Cassandra Installation and Cluster Setup

Cassandra Introduction

Apache Cassandra is a free and open-source distributed NoSQL database management system. It is designed to handle large amounts of data across many commodity servers, providing high availability with no single point of failure.

Cassandra prerequisites

Minimum hardware requirements:

CPU: 2 cores

RAM: 8 GB

Software requirements:

Java 8

Installation and Cluster Setup Steps

To setup a cassandra cluster, we need to install cassandra on each server which will be the part of the cluster.

Here, we are setting up 4 node cassandra cluster.

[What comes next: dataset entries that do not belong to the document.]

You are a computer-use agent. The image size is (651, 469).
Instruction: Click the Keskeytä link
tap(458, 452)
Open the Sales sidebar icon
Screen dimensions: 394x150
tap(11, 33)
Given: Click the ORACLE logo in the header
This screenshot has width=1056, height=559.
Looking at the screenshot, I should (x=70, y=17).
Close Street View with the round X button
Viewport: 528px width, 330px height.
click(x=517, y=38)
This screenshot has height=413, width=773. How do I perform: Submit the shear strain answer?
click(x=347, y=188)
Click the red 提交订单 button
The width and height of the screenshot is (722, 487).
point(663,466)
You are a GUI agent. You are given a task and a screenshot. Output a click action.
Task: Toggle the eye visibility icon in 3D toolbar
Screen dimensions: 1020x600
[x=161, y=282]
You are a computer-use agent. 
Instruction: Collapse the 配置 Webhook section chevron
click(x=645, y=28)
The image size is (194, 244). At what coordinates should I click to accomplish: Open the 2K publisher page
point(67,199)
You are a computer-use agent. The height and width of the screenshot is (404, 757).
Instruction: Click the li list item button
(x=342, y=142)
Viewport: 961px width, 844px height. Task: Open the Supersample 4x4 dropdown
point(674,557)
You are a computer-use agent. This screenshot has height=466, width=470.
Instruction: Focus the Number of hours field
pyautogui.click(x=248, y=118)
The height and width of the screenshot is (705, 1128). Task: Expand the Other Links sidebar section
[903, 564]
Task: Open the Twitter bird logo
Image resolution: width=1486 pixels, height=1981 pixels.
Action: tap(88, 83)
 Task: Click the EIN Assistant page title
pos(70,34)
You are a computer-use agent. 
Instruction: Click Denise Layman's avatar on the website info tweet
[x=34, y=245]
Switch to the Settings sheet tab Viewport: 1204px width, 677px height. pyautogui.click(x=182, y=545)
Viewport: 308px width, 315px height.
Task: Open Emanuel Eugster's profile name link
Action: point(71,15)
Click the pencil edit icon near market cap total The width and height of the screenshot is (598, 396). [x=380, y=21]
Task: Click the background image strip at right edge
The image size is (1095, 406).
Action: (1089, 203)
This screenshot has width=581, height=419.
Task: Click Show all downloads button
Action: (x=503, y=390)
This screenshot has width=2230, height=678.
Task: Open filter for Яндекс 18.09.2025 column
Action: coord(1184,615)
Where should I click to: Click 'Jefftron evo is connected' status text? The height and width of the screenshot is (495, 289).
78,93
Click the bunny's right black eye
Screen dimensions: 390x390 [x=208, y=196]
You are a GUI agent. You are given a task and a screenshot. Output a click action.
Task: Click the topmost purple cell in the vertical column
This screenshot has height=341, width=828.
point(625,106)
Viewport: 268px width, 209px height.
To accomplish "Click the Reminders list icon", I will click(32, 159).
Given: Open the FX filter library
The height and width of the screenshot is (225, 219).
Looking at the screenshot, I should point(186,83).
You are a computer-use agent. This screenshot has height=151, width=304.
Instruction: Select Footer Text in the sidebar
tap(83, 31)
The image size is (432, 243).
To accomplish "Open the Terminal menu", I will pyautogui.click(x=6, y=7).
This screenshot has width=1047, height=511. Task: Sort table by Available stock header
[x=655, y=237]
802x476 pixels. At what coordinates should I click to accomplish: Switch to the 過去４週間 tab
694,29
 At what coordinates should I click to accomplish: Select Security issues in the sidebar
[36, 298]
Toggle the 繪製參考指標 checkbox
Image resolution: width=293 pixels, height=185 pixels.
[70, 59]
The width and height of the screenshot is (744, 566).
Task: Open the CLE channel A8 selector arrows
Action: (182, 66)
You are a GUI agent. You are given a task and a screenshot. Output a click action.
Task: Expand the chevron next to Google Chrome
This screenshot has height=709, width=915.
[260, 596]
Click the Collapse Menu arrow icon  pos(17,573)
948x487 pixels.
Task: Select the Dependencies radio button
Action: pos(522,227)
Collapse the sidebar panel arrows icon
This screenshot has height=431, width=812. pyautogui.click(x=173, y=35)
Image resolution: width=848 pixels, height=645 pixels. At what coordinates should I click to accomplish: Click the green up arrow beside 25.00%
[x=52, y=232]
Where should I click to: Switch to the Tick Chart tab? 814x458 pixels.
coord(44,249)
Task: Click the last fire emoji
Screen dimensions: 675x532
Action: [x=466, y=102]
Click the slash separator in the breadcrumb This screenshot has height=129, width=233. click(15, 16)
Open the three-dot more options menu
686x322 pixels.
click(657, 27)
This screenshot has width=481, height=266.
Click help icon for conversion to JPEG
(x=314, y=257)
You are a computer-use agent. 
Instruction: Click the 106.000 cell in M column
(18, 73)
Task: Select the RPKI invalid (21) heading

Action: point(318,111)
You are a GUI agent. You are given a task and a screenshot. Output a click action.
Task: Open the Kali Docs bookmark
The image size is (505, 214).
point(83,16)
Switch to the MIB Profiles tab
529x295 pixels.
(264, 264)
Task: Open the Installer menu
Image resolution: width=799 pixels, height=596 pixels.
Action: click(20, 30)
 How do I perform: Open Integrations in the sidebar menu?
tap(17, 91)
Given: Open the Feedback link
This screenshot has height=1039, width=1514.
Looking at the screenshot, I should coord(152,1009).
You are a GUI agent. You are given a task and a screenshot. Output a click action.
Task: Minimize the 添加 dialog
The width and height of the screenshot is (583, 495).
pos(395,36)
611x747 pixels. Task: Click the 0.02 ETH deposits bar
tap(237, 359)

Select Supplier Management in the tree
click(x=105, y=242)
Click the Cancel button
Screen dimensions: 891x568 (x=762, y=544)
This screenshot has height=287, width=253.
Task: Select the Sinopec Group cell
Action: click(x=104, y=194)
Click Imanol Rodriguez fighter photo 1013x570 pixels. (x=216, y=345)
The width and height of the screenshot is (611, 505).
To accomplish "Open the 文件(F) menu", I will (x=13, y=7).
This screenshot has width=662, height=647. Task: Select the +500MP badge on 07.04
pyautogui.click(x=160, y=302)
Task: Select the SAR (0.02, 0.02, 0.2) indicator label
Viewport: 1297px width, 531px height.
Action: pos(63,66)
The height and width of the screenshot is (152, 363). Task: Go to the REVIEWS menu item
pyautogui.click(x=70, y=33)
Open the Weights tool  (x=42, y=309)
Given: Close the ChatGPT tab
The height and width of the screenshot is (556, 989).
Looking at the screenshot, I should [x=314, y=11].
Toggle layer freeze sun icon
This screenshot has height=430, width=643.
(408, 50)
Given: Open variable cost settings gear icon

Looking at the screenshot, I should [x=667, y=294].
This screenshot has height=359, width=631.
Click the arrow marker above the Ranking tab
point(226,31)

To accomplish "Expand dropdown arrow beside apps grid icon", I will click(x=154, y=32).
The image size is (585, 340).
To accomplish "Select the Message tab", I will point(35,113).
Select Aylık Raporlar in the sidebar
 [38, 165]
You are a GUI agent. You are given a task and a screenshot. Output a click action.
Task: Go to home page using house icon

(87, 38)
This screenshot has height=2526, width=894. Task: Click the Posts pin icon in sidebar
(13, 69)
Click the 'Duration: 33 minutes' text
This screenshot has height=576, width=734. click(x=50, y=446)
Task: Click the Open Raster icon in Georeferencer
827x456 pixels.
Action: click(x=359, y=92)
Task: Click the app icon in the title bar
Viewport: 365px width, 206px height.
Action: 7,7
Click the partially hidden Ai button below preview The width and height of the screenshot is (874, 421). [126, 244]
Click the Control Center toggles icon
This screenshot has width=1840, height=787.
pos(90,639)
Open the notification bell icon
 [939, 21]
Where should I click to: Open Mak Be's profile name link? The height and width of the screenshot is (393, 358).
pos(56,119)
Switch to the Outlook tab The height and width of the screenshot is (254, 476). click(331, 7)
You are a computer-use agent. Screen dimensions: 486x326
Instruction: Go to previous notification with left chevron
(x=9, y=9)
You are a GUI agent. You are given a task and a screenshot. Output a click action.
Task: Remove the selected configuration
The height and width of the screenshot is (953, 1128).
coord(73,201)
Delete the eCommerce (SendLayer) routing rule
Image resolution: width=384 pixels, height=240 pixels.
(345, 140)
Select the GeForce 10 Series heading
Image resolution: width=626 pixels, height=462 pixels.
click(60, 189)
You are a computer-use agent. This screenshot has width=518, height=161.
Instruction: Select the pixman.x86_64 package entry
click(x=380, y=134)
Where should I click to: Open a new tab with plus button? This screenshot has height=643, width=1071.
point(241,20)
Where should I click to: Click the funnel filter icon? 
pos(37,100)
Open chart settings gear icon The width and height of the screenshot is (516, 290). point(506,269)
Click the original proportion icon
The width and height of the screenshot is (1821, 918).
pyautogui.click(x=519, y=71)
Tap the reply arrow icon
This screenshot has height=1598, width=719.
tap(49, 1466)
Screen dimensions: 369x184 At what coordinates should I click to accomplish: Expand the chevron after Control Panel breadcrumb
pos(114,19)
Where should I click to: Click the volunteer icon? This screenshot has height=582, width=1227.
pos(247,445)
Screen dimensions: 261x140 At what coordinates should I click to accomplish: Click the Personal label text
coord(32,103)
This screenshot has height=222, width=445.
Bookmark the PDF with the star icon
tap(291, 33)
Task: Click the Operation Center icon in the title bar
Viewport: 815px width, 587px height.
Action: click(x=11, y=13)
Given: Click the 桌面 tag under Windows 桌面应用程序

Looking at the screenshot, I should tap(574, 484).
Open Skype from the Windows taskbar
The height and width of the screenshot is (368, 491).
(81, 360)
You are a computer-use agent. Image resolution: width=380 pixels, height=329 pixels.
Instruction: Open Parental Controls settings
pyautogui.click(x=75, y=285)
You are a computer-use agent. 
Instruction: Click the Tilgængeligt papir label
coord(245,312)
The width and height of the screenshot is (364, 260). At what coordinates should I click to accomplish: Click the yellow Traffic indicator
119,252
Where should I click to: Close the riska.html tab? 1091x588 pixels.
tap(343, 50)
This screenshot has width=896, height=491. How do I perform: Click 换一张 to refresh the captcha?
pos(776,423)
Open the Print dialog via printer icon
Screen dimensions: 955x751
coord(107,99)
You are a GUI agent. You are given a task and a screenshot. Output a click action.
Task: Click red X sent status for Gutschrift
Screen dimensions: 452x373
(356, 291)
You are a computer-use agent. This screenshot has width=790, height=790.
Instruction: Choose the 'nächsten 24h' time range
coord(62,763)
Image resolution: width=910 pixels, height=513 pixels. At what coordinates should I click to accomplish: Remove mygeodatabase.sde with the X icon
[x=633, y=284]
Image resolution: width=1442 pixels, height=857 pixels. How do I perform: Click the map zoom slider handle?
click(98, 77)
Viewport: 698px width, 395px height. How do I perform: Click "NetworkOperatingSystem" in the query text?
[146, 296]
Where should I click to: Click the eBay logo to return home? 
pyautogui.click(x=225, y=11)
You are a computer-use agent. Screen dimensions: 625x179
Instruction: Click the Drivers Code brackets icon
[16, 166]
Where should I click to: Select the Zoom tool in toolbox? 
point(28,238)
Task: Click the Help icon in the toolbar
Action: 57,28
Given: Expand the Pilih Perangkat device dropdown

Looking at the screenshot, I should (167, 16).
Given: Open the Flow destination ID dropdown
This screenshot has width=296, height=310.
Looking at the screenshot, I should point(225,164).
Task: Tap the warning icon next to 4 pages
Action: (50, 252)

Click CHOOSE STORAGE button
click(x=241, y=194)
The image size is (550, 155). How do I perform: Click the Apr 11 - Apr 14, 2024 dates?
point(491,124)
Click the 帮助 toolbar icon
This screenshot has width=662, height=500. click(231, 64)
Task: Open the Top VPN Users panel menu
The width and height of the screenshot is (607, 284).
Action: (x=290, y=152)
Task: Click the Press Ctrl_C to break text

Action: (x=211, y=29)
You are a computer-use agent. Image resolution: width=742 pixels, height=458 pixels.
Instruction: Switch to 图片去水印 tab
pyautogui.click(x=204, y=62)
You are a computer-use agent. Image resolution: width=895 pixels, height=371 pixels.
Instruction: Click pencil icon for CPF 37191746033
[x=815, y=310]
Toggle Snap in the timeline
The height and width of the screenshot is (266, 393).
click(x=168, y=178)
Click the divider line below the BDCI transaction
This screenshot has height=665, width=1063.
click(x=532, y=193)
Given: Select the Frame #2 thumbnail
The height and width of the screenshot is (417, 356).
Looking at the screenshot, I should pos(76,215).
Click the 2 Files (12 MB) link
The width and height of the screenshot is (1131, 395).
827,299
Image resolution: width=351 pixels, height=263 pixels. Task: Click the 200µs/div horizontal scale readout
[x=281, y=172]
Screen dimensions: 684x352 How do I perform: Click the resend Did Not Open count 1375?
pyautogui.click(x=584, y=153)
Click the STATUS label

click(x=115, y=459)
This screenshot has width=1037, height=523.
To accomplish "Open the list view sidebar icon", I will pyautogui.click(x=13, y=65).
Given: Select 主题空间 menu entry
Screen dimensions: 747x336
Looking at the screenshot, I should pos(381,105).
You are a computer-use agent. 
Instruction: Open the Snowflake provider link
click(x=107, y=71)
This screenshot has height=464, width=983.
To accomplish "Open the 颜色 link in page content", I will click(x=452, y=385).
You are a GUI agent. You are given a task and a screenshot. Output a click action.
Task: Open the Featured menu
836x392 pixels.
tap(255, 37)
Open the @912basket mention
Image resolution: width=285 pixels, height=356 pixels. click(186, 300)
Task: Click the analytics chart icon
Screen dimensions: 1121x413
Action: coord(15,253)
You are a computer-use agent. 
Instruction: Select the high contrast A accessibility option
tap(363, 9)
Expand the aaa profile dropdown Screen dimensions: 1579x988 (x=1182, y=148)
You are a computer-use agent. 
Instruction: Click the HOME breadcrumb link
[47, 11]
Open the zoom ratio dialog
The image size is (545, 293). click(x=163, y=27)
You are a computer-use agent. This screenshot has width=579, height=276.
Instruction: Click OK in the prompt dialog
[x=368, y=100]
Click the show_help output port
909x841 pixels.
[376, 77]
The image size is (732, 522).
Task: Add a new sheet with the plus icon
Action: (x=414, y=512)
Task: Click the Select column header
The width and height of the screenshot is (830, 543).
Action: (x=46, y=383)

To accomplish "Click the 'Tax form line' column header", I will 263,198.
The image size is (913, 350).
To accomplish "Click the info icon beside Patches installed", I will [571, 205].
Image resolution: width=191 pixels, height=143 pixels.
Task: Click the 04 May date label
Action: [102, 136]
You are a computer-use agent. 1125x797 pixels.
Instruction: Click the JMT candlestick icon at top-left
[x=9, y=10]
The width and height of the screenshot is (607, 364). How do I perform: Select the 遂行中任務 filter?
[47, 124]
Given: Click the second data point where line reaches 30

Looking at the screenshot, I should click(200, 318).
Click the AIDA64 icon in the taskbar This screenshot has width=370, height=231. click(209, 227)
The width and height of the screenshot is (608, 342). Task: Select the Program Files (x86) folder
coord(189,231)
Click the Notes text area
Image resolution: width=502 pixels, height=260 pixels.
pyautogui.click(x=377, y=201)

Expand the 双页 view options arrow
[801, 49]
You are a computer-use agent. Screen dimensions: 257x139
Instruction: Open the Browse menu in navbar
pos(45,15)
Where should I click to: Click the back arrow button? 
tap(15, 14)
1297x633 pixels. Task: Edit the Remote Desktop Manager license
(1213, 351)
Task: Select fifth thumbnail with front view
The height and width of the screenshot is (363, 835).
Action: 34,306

Suppose we are having 4 nodes, namely,

XXX.XX.XX.1

XXX.XX.XX.2

XXX.XX.XX.3

XXX.XX.XX.4

Note: In order to set up a cluster, perform the following steps on each involved server.

Installation

  1. Install Java 8 on each server using following commands on the terminal. (Optional if already installed)
    1. To make the Open JDK package available, you’ll have to add a Personal Package Archives (PPA) using this command.
      sudo add-apt-repository ppa:openjdk-r/ppa
    2. Update the package database.
      sudo apt-get update
    3. Now install the Java 8.
      sudo apt-get install openjdk-8-jdk
  2. Install cassandra on each servers using the following list of commands on the terminal. Here we are installing Cassandra version 3.10.
    1. echo "deb http://www.apache.org/dist/cassandra/debian 310x main" | sudo tee -a /etc/apt/sources.list.d/cassandra.sources.list

      Note 310x means we are installing cassandra of version 3.10. You can change this value if you want to install different version of Cassandra.

    2. Add the Apache Cassandra repository keys using following command.
      curl https://www.apache.org/dist/cassandra/KEYS | sudo apt-key add -
    3. Update the package database using following command.
      sudo apt-get update

      Note If you encounter any public key related error, such as “The following signatures couldn’t be verified because the public key is not available: NO_PUBKEY A278B781FE4B2BDA”.

      Then add the public key A278B781FE4B2BDA as follows:

      sudo apt-key adv –keyserver pool.sks-keyservers.net –recv-key A278B781FE4B2BDA

      Now repeat ‘sudo apt-get update‘. The actual key may be different, you get it from the error message itself.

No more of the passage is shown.